▶ **Problem details**: In the text on women's health challenges, reproduce the part starting at "In addition to" and ending at "pregnancy or breastfeeding.", replacing "infertility" with "reduced fertility".

▶ **Text passage**:
Sex and Gender-Specific Health Challenges Facing Women


Of the approximately 33 million people worldwide infected with HIV, more than half are women. In sub-Saharan Africa, women account for a striking 60 percent of HIV cases. The World Health Organization reported in 2009 that HIV/AIDS is the leading cause of death globally among women of reproductive age. The Centers for Disease Control and Prevention (CDC) reports that women accounted for 25 percent of all HIV cases in the United States in 2006.

Biologically, women are more vulnerable than men to HIV infection from heterosexual intercourse because of their substantial mucosal exposure to seminal fluids. Women's risk is increased by other factors, such as non-consensual sex, sex without condoms, and the unknown or high-risk behaviors of their partners—all of which, in many parts of the world, are out of a woman’s control.

Once infected with HIV, women can face obstacles in seeking and getting treatment. Frequently, they have difficulty accessing health care. They often lack social support and face other challenges that may impede their ability to stick to treatment, such as caring for children or other family members stricken with HIV/AIDS. If they do follow through with treatment, studies have shown that women differ from men in the way they metabolize drugs, which could result in unexpected responses to antiretroviral therapy and an increase in adverse reactions to the drugs.

Women also suffer gender-specific consequences of HIV, including recurrent vaginal yeast infections, pelvic inflammatory disease (PID), genital ulcer disease, severe herpes infections, abnormalities related to infection with human papillomavirus (HPV), and vulvar and vaginal carcinomas.

Sexually Transmitted Diseases (STDs)

STDs, such as HPV, trichomoniasis, genital herpes, and chlamydia, disproportionately affect women and infants globally and can increase the risk of HIV infection. CDC reported in 2009 that about 19 million new STDs occur in the United States each year at a cost of nearly $16.4 billion, with a particular burden of diseases on women.

In addition to being at higher risk than men of transmitting some STDs, women face particular health challenges as a result of contracting an STD. Women face infertility, cancer, and chronic conditions like PID, especially when STDs go untreated. They also risk passing on the infection during pregnancy or breastfeeding.

Autoimmune Diseases

Autoimmune diseases are a group of more than 80 chronic and often disabling illnesses that develop when underlying defects in the immune system lead the body to attack its own organs, tissues, and cells. They affect approximately 8 percent of the U.S. population, but nearly 80 percent of those affected are women. They are among the leading causes of death for young and middle-aged women.

  • Multiple sclerosis (MS), which causes varying degrees of neurological impairment, affects about 250,000 to 350,000 people in the United States and almost twice as many women as men. Although the cause of MS is unknown, research increasingly suggests that genetics may play a role in determining a person's susceptibility. Some symptoms of MS are treatable, but there is no cure for the disease.
  • Lupus is a chronic inflammatory autoimmune disease that can affect the joints, skin, kidneys, blood cells, heart, and lungs. It affects approximately 1.5 million people in the United States, 90 percent of whom are women. Lupus is more common in black, Hispanic, Native American, and Asian women than in white women.
  • Rheumatoid arthritis (RA), an inflammatory disease that causes pain, swelling, stiffness, and loss of function in the joints, occurs when the immune system attacks the membrane lining joints. RA affects about 1.3 million people in the United States and about twice as many women as men.
  • Scleroderma leads to the overproduction of collagen in the skin, tissues beneath the skin, blood vessels, and major organs. Excess collagen forms thick connective tissue that can interfere with the function of affected organs. Approximately 40,000 to 165,000 people in the United States have scleroderma, more often women than men.

▶ **Data under study**:
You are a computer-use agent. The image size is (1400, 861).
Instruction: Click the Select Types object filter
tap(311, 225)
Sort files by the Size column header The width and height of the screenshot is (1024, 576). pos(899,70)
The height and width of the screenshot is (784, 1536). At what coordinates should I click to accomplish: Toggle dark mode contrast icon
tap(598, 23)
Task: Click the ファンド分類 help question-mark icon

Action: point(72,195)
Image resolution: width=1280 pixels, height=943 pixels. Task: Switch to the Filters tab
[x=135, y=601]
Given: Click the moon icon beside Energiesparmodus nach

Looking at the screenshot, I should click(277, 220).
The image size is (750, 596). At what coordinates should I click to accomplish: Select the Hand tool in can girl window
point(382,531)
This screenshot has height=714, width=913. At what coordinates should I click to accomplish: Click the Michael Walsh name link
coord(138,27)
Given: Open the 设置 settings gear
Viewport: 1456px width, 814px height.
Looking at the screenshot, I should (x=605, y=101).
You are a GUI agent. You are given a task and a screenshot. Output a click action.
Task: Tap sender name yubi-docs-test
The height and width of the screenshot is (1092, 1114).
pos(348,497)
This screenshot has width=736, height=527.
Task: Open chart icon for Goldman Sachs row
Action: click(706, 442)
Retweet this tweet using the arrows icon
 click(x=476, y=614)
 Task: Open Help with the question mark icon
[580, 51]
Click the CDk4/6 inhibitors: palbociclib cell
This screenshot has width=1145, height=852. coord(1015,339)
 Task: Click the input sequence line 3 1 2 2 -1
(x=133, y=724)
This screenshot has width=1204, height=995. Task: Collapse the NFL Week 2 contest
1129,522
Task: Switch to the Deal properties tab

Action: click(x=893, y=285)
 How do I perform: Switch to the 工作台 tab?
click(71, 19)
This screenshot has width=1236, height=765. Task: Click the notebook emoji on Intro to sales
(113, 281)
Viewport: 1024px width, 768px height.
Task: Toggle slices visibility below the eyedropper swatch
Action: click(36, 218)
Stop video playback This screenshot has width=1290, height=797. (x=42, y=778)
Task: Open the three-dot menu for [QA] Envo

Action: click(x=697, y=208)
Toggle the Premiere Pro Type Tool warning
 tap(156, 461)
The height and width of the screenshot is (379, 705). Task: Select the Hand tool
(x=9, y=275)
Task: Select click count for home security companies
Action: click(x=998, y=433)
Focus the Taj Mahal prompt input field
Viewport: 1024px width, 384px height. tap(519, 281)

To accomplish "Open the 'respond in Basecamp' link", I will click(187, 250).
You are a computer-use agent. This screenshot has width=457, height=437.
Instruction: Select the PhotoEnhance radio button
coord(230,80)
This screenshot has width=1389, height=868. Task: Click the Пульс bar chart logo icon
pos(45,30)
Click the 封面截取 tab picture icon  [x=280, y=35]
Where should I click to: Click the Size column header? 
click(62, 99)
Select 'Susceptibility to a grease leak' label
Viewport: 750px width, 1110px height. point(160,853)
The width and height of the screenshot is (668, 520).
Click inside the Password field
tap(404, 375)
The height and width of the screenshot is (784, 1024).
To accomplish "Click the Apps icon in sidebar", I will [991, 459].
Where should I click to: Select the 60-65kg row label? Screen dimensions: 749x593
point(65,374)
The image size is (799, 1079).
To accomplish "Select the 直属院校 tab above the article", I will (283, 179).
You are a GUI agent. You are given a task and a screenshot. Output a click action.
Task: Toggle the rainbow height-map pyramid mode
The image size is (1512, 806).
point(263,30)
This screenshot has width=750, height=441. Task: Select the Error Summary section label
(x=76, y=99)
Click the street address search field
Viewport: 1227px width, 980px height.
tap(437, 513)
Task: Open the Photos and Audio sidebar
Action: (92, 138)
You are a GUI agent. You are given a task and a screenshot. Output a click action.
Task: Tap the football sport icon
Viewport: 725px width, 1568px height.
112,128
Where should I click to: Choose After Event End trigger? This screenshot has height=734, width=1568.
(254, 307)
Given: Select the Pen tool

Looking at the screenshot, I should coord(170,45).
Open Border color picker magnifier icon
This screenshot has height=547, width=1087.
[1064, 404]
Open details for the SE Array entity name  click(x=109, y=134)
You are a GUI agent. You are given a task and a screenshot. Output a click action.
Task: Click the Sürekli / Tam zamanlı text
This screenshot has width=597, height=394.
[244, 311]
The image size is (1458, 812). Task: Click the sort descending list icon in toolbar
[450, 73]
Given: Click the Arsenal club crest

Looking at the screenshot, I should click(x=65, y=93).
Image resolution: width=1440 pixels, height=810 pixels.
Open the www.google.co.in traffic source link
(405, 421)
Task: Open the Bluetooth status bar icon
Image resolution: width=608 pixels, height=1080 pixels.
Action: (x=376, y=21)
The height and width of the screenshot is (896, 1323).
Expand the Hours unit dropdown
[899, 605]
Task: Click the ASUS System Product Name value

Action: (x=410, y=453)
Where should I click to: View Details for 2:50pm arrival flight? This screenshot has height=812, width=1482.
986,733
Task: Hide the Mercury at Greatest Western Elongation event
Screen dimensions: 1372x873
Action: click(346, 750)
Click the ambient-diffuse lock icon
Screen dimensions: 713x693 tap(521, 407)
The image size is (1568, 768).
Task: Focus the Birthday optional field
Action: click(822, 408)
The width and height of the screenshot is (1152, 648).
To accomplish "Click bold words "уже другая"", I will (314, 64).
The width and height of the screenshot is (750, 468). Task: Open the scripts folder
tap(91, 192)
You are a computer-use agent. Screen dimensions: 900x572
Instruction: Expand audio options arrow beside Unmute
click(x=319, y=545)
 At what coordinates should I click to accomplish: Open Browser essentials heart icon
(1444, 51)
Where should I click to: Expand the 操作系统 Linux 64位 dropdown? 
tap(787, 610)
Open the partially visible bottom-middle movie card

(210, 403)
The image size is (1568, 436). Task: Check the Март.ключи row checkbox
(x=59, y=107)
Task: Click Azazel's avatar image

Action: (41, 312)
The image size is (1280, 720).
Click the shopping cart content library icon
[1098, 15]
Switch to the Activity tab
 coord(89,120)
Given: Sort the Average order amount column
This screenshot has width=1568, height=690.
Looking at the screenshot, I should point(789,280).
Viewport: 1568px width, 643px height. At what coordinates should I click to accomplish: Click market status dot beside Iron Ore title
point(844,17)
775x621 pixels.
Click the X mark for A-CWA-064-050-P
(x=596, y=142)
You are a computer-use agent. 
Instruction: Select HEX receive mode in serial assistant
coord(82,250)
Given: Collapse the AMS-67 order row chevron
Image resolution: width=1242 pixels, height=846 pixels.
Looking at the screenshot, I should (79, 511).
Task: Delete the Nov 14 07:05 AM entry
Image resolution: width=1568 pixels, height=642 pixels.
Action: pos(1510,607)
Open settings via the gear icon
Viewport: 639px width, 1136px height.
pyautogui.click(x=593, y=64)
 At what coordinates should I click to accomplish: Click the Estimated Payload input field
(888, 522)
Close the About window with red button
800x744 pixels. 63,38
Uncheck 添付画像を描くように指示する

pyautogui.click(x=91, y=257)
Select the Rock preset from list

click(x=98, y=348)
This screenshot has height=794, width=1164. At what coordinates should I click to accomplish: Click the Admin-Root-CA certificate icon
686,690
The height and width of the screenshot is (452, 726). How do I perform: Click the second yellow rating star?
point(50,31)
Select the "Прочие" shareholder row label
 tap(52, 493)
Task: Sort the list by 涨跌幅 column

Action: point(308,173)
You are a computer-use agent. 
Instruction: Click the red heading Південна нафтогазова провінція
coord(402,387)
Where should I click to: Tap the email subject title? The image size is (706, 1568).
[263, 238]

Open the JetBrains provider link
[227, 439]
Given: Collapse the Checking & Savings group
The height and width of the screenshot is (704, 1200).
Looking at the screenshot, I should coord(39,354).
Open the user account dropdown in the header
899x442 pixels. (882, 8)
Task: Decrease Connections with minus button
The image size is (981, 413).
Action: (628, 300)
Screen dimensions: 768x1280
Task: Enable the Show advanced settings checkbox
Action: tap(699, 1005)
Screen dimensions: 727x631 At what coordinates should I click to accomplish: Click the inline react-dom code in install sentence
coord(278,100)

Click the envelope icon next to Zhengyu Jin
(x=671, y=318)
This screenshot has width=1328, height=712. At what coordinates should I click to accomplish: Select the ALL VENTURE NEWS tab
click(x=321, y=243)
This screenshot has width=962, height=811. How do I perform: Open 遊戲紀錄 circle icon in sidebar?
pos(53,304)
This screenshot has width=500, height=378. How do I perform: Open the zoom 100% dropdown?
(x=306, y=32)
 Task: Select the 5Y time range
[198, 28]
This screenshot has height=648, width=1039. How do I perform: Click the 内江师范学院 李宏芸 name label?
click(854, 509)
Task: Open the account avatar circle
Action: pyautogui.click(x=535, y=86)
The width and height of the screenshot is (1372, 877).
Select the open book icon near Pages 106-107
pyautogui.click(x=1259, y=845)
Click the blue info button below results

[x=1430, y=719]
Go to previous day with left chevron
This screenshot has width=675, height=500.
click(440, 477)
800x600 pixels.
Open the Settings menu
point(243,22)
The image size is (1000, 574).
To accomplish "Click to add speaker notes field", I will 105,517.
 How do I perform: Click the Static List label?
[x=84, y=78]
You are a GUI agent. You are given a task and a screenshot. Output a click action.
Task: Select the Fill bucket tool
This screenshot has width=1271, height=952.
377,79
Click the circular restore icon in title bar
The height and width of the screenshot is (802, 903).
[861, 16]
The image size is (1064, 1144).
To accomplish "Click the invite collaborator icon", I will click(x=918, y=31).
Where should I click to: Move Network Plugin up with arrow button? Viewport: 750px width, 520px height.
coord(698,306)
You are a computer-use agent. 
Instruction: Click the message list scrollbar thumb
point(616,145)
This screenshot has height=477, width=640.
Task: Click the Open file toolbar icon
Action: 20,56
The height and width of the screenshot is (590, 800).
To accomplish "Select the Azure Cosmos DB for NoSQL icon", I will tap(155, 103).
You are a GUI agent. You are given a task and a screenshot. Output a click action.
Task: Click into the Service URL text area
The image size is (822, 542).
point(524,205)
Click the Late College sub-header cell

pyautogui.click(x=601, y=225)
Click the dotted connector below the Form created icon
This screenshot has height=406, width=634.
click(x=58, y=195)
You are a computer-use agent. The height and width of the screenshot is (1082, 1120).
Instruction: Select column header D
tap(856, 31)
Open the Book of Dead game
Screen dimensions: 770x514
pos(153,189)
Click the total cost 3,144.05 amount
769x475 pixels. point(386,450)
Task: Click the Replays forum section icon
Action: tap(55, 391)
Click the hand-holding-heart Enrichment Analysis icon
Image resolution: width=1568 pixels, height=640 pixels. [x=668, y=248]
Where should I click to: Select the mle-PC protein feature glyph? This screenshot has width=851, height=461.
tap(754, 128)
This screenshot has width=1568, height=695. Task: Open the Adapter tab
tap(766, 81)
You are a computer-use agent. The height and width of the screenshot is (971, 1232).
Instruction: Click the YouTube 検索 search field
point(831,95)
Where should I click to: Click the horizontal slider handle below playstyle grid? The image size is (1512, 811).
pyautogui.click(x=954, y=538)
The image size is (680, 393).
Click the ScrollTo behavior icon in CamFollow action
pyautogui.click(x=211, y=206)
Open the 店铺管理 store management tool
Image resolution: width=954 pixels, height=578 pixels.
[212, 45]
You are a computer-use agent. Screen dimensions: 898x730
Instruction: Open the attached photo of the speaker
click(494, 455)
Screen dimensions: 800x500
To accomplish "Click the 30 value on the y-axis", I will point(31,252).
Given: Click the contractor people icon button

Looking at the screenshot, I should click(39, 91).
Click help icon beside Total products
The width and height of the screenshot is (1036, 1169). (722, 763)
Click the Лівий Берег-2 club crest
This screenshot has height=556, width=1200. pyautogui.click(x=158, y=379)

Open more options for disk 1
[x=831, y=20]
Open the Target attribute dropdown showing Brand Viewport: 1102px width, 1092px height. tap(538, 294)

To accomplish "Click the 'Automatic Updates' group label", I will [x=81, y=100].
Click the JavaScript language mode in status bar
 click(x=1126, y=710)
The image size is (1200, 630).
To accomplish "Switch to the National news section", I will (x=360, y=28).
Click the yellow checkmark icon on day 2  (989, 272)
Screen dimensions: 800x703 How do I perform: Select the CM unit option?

▶ **Response area**:
In addition to being at higher risk than men of transmitting some STDs, women face particular health challenges as a result of contracting an STD. Women face reduced fertility, cancer, and chronic conditions like PID, especially when STDs go untreated. They also risk passing on the infection during pregnancy or breastfeeding.